'This virus is still in our province': Nova Scotia reports 7 new cases of COVID-19
HALIFAX -- The total number of confirmed cases of COVID-19 in Nova Scotia is nearing 1,000.
The province announced seven new cases on Wednesday, bringing the total number of cases to 998.
“This virus is still in our province and we need to continue to be proactive and follow the protocols,” said Premier Stephen McNeil during a news conference in Halifax Wednesday afternoon.
“The actions that we take not only protect ourselves but will protect all Nova Scotians.”
The QEII Health Sciences Centre's microbiology lab completed 764 tests on Tuesday.
To date, Nova Scotia has 31,541 negative test results and 41 deaths related to COVID-19.
There are no additional deaths to report at this time.
The province says 11 long-term care homes and seniors' facilities have been affected by COVID-19, but only three facilities have active cases right now.
Most of the active cases are at the Northwood long-term care home in Halifax, which has 160 active cases among residents and 51 active cases among staff members.
“We do know that several Northwood staff have tested positive in the last few days and we are doing an intense review of each of those cases to understand potential exposures for those individuals, what would be the likely source of them becoming infected,” said Dr. Robert Strang, Nova Scotia’s chief medical officer of health.

*LISTED ENTRIES*

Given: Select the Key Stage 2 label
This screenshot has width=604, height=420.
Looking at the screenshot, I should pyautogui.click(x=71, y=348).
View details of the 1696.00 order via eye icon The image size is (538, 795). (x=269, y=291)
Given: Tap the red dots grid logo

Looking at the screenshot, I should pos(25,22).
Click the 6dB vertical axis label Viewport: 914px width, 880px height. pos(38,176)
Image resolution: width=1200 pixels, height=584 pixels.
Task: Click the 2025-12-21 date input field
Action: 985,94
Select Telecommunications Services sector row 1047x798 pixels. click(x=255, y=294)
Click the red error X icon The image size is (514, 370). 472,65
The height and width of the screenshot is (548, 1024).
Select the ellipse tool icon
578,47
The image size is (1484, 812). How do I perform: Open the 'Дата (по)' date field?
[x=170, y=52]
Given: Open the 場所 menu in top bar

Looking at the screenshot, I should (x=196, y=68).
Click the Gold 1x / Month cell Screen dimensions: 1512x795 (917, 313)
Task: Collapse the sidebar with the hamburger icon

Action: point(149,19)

*TASK LIST*
**1.** According to the COVID-19 article, how many tests did the QEII Health Sciences Centre's microbiology lab complete on Tuesday?
**2.** Copy the portion of the COVID-19 article starting with "To date, Nova" and going on through "among staff members.".

*ANSWERS TO THE PROBLEMS*
**1.** 764 tests.

**2.**
To date, Nova Scotia has 31,541 negative test results and 41 deaths related to COVID-19.
There are no additional deaths to report at this time.
The province says 11 long-term care homes and seniors' facilities have been affected by COVID-19, but only three facilities have active cases right now.
Most of the active cases are at the Northwood long-term care home in Halifax, which has 160 active cases among residents and 51 active cases among staff members.